▸ Work to complete
The following data has a line with "Click the License assignment heading" and a line with "Task: Open a saved log file via toolbar icon". Write out exactly those lines and all the lines between them.

(Dataset entries)

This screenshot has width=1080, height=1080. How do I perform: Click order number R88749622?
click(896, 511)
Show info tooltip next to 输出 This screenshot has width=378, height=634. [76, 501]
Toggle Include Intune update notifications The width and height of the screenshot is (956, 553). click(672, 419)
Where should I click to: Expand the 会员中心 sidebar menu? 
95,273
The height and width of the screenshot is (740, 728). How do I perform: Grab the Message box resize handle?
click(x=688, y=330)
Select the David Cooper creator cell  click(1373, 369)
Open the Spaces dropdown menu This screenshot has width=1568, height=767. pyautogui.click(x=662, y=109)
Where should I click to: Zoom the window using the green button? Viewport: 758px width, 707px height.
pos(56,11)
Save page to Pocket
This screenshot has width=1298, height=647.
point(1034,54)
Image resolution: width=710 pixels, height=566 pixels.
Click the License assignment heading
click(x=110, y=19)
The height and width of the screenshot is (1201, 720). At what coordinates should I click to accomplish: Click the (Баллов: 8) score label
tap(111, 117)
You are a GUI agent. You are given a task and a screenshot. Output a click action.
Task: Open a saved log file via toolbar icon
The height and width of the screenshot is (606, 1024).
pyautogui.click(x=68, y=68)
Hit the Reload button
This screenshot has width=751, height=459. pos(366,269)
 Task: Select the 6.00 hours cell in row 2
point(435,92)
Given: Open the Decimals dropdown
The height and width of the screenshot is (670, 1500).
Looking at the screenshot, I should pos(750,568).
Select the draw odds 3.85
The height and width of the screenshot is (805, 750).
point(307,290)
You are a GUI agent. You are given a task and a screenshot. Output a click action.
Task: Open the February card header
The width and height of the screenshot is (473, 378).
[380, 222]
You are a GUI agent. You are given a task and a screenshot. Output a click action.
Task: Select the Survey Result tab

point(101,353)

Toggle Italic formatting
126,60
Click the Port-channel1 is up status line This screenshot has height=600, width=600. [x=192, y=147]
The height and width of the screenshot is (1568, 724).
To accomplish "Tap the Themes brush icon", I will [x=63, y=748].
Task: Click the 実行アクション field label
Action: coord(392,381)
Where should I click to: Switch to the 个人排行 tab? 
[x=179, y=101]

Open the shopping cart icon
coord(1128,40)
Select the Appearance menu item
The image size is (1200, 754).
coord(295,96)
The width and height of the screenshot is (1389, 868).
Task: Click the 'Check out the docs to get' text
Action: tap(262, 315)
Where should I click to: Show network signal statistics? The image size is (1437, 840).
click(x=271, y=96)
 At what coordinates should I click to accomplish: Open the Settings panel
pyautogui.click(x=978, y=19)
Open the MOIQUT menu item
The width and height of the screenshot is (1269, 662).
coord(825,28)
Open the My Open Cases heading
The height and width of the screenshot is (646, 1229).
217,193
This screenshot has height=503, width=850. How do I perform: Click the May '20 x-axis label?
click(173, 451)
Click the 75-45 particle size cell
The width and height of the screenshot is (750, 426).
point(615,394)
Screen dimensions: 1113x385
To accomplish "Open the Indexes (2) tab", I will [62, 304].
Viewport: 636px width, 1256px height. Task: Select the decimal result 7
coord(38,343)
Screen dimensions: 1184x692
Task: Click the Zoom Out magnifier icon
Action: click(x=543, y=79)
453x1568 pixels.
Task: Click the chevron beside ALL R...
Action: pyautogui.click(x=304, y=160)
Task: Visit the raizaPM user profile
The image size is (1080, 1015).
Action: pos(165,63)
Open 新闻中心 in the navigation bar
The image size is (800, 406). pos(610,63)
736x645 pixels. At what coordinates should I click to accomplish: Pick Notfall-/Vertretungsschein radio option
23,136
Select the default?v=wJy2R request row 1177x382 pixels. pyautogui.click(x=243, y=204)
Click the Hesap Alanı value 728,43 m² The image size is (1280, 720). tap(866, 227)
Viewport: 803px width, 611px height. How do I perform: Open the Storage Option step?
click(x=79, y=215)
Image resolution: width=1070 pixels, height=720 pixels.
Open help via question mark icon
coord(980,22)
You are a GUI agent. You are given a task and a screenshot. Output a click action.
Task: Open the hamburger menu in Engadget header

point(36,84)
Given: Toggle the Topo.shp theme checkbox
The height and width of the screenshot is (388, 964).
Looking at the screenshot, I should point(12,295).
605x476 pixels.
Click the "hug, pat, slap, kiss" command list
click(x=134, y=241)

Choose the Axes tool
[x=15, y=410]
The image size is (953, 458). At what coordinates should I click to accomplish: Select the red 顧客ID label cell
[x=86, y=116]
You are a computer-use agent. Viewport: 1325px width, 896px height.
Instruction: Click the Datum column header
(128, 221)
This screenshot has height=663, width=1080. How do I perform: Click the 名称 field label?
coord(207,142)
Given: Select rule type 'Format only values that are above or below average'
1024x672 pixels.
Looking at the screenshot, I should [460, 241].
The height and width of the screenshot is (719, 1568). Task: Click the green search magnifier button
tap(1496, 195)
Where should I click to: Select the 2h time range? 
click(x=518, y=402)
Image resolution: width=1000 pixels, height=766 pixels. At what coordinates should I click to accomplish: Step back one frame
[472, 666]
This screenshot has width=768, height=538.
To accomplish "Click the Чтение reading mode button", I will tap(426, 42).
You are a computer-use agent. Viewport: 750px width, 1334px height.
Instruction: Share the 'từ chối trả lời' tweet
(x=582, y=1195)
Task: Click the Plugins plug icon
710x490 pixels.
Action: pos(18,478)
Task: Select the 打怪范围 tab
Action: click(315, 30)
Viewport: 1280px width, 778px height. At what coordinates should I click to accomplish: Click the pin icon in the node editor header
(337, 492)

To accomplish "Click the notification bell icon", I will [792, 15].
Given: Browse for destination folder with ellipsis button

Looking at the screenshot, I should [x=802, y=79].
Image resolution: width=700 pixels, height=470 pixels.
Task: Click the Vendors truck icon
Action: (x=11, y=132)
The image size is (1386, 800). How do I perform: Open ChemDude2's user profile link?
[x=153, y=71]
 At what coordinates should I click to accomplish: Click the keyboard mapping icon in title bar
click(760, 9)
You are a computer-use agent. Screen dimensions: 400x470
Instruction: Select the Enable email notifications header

▸ Problem solution
Click the License assignment heading
click(x=110, y=19)
The height and width of the screenshot is (1201, 720). At what coordinates should I click to accomplish: Click the (Баллов: 8) score label
tap(111, 117)
You are a GUI agent. You are given a task and a screenshot. Output a click action.
Task: Open a saved log file via toolbar icon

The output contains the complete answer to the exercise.